(Collected data entries)
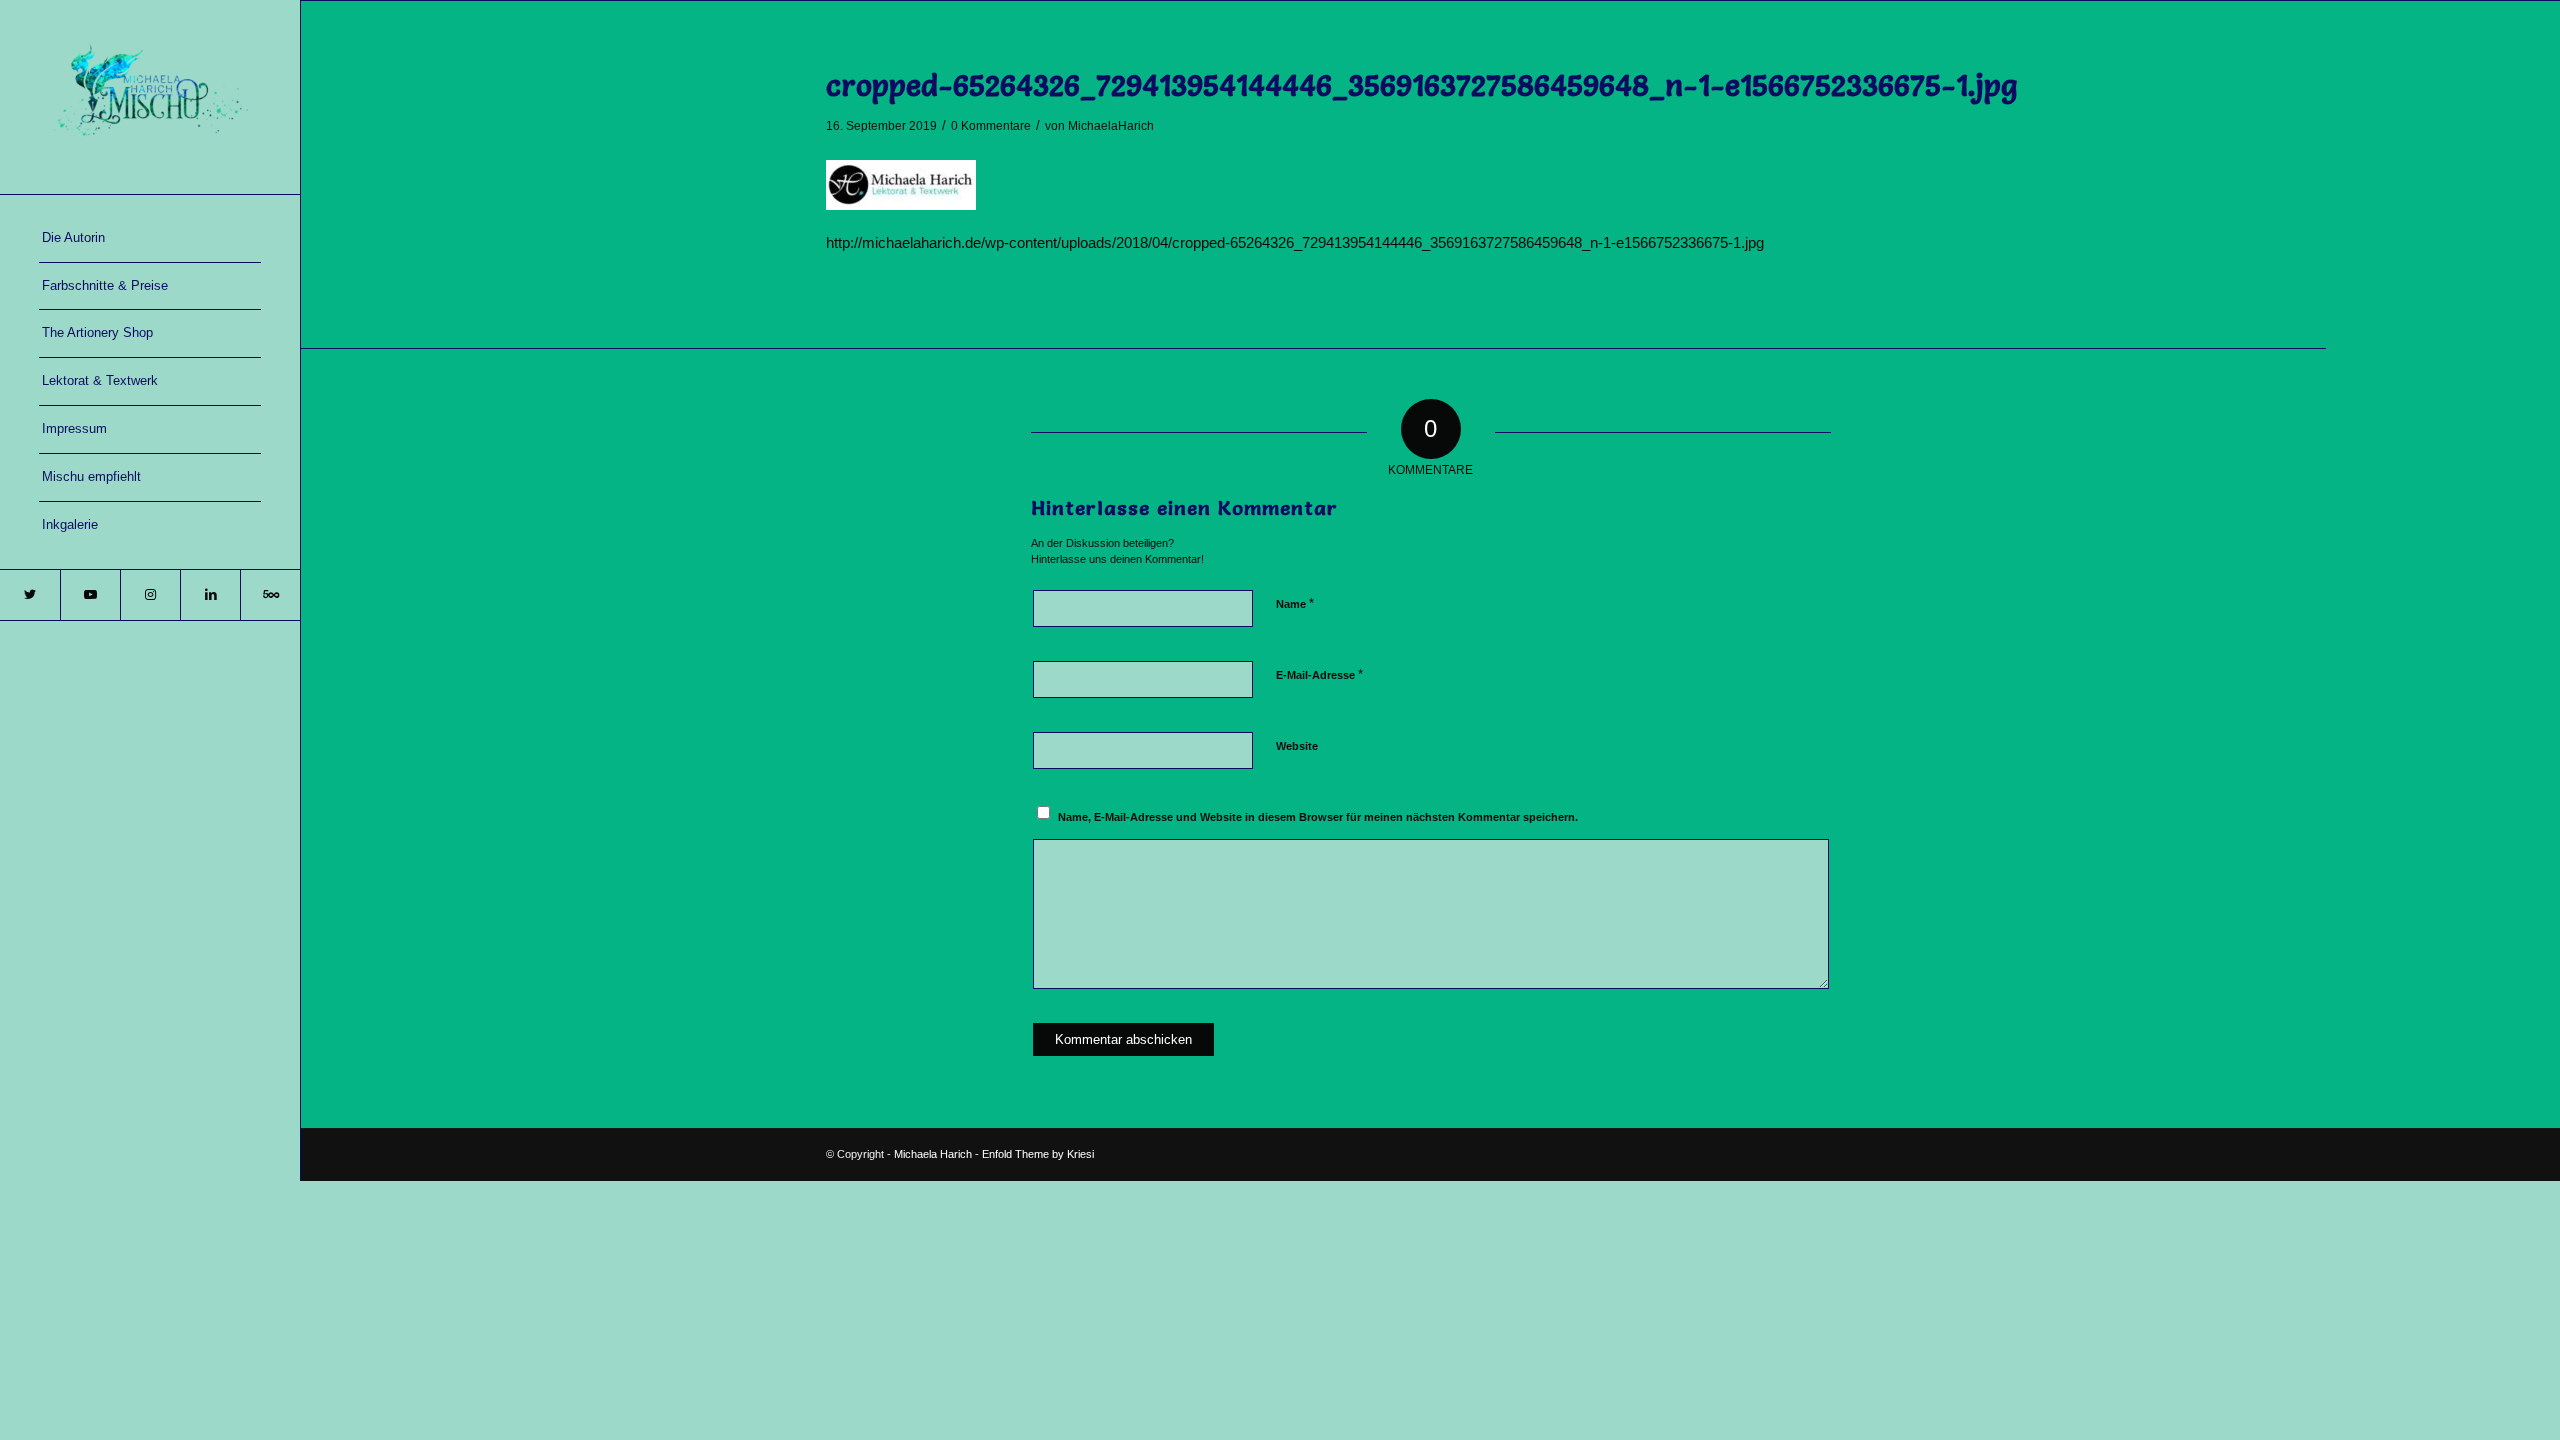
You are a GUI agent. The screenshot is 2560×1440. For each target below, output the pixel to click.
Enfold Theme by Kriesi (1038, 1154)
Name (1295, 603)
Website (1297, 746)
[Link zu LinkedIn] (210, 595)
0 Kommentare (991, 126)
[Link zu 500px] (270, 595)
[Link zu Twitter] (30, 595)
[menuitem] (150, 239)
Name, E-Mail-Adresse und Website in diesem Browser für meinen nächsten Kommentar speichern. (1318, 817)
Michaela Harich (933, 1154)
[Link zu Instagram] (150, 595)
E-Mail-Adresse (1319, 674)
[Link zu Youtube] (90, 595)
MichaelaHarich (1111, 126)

**What this task involves**
Locate the lines above that hold the word "Adresse". Show every one of them.

**Task result**
Name, E-Mail-Adresse und Website in diesem Browser für meinen nächsten Kommentar speichern. (1318, 817)
E-Mail-Adresse (1319, 674)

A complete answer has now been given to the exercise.